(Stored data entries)
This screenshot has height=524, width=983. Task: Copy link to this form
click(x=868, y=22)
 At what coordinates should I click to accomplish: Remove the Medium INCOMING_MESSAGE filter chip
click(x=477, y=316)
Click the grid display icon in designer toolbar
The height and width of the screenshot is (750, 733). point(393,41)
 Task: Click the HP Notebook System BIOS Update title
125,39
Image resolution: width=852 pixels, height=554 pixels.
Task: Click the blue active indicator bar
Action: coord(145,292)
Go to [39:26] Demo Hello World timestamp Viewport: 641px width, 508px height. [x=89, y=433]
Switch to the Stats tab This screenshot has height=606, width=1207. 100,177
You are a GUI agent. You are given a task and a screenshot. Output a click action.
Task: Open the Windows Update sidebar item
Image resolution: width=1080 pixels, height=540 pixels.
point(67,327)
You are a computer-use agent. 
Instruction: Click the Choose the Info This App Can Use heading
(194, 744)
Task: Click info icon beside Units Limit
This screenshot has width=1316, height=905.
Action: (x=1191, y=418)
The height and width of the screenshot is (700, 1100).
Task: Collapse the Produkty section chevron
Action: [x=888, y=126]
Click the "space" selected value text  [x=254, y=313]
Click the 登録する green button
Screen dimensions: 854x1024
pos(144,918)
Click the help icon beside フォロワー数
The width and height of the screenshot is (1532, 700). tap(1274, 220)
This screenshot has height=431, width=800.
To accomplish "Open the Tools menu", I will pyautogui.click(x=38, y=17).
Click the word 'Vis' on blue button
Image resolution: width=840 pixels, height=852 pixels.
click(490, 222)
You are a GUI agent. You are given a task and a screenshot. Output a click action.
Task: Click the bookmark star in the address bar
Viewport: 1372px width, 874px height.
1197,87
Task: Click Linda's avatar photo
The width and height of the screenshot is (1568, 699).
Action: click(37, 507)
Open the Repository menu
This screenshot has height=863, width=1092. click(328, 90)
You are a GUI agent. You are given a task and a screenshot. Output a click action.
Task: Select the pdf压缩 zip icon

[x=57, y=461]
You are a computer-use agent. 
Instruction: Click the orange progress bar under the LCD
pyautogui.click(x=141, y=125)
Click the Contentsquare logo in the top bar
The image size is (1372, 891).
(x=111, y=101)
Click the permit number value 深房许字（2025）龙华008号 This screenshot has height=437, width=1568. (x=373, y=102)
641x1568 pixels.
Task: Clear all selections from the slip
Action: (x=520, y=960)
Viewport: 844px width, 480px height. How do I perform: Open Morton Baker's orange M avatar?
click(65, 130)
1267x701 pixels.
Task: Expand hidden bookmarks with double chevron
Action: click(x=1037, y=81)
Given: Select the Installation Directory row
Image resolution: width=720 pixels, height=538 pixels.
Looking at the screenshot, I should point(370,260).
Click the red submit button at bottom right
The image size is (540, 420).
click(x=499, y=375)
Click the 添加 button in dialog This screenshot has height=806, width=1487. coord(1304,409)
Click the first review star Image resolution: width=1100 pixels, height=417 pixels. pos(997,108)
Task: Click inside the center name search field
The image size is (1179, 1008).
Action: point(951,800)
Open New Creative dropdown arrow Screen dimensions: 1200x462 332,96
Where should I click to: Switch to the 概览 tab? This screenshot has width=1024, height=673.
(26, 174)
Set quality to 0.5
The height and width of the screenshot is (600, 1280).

### REQUIRED WORK
Repeat the entries above verbatim, but only from the line that has "Click the help icon beside フォロワー数" down to the line that has "Set quality to 0.5", inclusive.

### REPLY TO THE EXERCISE
Click the help icon beside フォロワー数
The width and height of the screenshot is (1532, 700). tap(1274, 220)
This screenshot has height=431, width=800.
To accomplish "Open the Tools menu", I will pyautogui.click(x=38, y=17).
Click the word 'Vis' on blue button
Image resolution: width=840 pixels, height=852 pixels.
click(490, 222)
You are a GUI agent. You are given a task and a screenshot. Output a click action.
Task: Click the bookmark star in the address bar
Viewport: 1372px width, 874px height.
1197,87
Task: Click Linda's avatar photo
The width and height of the screenshot is (1568, 699).
Action: click(37, 507)
Open the Repository menu
This screenshot has height=863, width=1092. click(328, 90)
You are a GUI agent. You are given a task and a screenshot. Output a click action.
Task: Select the pdf压缩 zip icon

[x=57, y=461]
You are a computer-use agent. 
Instruction: Click the orange progress bar under the LCD
pyautogui.click(x=141, y=125)
Click the Contentsquare logo in the top bar
The image size is (1372, 891).
(x=111, y=101)
Click the permit number value 深房许字（2025）龙华008号 This screenshot has height=437, width=1568. (x=373, y=102)
641x1568 pixels.
Task: Clear all selections from the slip
Action: (x=520, y=960)
Viewport: 844px width, 480px height. How do I perform: Open Morton Baker's orange M avatar?
click(65, 130)
1267x701 pixels.
Task: Expand hidden bookmarks with double chevron
Action: click(x=1037, y=81)
Given: Select the Installation Directory row
Image resolution: width=720 pixels, height=538 pixels.
Looking at the screenshot, I should point(370,260).
Click the red submit button at bottom right
The image size is (540, 420).
click(x=499, y=375)
Click the 添加 button in dialog This screenshot has height=806, width=1487. coord(1304,409)
Click the first review star Image resolution: width=1100 pixels, height=417 pixels. pos(997,108)
Task: Click inside the center name search field
The image size is (1179, 1008).
Action: point(951,800)
Open New Creative dropdown arrow Screen dimensions: 1200x462 332,96
Where should I click to: Switch to the 概览 tab? This screenshot has width=1024, height=673.
(26, 174)
Set quality to 0.5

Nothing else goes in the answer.